Thad Omura: There’s no doubt that in these training runs, you want to keep the GPUs fed because these runs can take days, weeks, even months to complete for the largest models. So any optimization and utilization improvements, including connectivity to all the devices is absolutely critical. But it’s becoming even more critical on the inference side because when you’re talking about an immediate response from the infrastructure for an inference request, you’re now talking about a direct user experience impact. And so the connectivity that is connecting all of the GPUs to respond instantaneously, if you will, has become critical. One of those GPUs goes down, the entire user experience is impacted. Reliability remains one of the most critical things for the infrastructure from a utilization and from a user experience perspective, absolutely critical.

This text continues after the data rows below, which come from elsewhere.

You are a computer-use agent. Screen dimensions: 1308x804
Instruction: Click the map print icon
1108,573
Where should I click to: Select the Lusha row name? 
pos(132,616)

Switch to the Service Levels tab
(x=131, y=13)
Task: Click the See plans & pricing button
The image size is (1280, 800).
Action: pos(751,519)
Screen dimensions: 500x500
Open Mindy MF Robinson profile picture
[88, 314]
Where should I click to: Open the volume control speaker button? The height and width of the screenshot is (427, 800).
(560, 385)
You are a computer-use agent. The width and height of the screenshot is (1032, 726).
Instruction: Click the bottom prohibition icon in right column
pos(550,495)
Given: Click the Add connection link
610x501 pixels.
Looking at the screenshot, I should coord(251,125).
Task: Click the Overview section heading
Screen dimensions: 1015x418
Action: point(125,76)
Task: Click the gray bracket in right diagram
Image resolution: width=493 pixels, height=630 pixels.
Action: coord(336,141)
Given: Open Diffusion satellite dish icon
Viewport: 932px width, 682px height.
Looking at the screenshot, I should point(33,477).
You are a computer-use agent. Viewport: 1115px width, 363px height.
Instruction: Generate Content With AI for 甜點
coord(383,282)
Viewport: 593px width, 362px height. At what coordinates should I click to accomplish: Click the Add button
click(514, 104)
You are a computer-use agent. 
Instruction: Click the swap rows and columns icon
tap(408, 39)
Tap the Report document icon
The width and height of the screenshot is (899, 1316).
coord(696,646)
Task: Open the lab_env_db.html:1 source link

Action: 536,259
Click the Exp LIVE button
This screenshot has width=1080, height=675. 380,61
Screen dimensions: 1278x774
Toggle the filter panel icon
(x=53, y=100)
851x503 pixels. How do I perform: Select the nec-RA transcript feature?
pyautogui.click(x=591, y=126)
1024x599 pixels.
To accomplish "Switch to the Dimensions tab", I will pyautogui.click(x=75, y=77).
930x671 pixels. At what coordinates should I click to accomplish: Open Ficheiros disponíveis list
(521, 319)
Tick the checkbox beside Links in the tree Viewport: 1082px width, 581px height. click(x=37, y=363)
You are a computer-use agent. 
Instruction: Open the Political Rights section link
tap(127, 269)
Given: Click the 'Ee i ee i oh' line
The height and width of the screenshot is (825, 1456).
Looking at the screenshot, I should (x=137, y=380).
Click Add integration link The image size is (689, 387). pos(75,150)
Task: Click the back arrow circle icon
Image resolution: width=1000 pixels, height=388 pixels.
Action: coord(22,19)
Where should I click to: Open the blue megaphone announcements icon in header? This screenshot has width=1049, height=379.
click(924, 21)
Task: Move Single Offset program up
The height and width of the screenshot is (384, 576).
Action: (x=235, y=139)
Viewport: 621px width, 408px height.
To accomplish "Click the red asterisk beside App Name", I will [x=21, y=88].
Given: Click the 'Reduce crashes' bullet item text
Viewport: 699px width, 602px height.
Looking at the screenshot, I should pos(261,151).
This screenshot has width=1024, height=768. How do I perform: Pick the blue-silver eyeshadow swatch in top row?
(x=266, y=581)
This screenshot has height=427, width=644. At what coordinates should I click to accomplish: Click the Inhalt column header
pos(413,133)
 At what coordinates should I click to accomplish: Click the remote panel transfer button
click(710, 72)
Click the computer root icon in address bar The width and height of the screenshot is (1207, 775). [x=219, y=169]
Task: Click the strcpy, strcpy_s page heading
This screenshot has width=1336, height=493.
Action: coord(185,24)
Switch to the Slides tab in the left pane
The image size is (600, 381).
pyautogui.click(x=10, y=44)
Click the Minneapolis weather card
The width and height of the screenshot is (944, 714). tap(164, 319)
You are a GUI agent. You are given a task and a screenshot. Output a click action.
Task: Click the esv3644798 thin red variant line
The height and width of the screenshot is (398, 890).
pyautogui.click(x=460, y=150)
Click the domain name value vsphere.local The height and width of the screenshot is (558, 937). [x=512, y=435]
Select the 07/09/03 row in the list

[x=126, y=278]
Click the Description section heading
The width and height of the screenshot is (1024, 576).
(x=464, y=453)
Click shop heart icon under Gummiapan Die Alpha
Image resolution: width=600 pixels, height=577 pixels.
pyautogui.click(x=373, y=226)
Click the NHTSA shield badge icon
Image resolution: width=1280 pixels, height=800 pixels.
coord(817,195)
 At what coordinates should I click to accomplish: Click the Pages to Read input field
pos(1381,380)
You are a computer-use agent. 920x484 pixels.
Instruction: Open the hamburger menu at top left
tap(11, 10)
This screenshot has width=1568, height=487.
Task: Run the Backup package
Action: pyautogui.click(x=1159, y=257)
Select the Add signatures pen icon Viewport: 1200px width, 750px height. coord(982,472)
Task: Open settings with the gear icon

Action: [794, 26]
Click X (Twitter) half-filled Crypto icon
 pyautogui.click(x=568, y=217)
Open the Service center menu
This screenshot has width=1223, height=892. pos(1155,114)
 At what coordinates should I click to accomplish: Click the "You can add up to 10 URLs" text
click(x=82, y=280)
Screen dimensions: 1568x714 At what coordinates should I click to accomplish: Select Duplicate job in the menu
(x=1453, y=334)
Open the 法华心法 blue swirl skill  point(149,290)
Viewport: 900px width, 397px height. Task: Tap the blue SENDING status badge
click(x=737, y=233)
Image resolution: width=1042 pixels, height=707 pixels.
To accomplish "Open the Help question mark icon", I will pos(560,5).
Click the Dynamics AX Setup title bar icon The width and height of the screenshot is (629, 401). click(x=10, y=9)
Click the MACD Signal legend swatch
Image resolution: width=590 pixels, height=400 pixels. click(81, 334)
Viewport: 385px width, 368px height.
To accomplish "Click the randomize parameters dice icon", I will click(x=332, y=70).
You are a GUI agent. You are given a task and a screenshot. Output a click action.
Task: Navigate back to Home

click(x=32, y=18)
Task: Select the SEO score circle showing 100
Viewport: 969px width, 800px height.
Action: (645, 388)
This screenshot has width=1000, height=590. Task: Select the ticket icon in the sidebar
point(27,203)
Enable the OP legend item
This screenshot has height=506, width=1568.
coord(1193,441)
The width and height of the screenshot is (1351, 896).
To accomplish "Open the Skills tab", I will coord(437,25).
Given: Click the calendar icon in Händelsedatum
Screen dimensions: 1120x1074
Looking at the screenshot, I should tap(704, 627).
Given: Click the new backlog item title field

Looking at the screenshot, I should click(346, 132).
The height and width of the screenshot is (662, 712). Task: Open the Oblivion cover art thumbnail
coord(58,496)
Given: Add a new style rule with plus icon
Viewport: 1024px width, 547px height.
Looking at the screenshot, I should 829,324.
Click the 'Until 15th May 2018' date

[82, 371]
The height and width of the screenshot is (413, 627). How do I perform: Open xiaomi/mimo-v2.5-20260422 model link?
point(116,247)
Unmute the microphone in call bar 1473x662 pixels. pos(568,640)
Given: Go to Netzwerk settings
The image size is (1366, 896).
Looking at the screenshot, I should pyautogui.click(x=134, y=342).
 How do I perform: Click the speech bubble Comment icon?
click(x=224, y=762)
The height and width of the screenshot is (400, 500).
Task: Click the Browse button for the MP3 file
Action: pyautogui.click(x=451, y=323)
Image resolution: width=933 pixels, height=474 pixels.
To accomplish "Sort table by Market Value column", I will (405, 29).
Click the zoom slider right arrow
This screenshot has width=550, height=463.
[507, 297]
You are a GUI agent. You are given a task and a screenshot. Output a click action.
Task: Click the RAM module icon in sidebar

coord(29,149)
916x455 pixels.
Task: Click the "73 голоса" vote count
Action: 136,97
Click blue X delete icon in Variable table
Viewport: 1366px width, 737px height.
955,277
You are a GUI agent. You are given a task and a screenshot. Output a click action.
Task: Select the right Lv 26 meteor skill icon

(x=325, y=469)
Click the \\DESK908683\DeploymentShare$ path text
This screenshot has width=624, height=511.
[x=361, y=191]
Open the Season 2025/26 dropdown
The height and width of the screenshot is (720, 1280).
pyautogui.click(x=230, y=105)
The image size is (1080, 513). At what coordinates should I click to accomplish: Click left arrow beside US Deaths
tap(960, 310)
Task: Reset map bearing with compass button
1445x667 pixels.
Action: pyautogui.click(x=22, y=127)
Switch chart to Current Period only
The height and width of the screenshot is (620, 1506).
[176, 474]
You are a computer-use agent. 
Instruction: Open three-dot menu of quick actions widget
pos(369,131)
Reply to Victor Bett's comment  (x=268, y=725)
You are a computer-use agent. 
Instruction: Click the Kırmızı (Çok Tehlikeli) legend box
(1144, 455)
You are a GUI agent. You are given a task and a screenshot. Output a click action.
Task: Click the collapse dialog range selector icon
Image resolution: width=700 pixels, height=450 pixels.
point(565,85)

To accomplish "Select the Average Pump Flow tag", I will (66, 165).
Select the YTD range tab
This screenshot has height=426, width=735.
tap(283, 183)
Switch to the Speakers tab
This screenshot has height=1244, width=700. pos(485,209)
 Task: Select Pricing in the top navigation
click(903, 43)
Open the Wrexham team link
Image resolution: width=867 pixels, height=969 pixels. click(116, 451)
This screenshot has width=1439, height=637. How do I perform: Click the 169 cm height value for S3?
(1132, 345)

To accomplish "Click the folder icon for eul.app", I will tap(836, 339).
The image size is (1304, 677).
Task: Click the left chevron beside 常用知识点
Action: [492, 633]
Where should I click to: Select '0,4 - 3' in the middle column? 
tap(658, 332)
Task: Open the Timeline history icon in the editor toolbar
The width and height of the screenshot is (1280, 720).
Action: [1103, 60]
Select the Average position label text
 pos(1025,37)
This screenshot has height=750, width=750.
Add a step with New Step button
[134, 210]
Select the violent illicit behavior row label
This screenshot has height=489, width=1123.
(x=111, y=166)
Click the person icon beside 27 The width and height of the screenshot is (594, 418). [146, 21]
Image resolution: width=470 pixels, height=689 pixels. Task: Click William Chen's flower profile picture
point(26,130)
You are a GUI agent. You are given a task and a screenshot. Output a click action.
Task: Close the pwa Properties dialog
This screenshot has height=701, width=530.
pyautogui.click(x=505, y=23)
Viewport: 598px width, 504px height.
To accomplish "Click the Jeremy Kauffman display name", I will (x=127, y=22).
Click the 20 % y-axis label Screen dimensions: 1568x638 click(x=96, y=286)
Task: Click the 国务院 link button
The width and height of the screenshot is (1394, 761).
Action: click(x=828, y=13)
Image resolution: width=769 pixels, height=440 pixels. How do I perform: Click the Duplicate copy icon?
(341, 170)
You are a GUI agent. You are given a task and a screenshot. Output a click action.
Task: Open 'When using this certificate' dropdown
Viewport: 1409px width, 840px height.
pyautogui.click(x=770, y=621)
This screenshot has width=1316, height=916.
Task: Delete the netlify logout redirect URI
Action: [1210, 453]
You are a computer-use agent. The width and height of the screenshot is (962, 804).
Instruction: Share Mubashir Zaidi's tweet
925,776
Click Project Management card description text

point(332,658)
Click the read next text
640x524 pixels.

Patrick Moorhead: Understood.

Jitendra Mohan: And then the same thing for the training site as well. If you look at even a very well-run cluster today, it is probably operating at a peak utilization of only 50%.

Patrick Moorhead: Yeah.

Jitendra Mohan: So most of the time these complex GPUs are basically waiting for either data or memory.

Patrick Moorhead: That’s expensive idle time.

Jitendra Mohan: That’s expensive idle time, and that’s a problem that we are trying to solve with our products.

Patrick Moorhead: I appreciate that. So, Thad, great job outlining the needs that are out there and magically Scorpio comes in to address these needs. So Jitendra, I’m going to start with you. How does the Scorpio smart switch family address all of these challenges and opportunities that Thad outlined for us?

Jitendra Mohan: Wonderful. Patrick, first and foremost, I do want to give a shout-out to the team that has been hard at work for their blood and sweat to make sure that we meet the expectations of our customers and deliver this product on the timelines that they set out for us. So thank you, team.

Patrick Moorhead: Excellent.

Jitendra Mohan: Having said that, I’m really excited to announce the Scorpio smart fabric switch family purpose-built from the ground up for AI applications to support the AI data flows and AI workloads. Scorpio family comes in two series. First is the Scorpio P series. A Scorpio P series is used for scale out in front-end connectivity to connect CPUs, GPUs, SSDs, NICs, you name it together. So the focus here, the architecture here supports mixed mode traffic. It focuses on interoperation between different types of root complexes, different types of hosts, as well as many different types of endpoints. The second is the Scorpio X family. The Scorpio X series addresses the back-end connectivity. It’s a nascent market, but growing very, very rapidly where we connect GPUs together to form a GPU cluster, also known as back-end scale-up networking. And here the bandwidth between the GPU is extremely important and this family is architected to deliver maximum bandwidth in GPU-to-GPU traffic.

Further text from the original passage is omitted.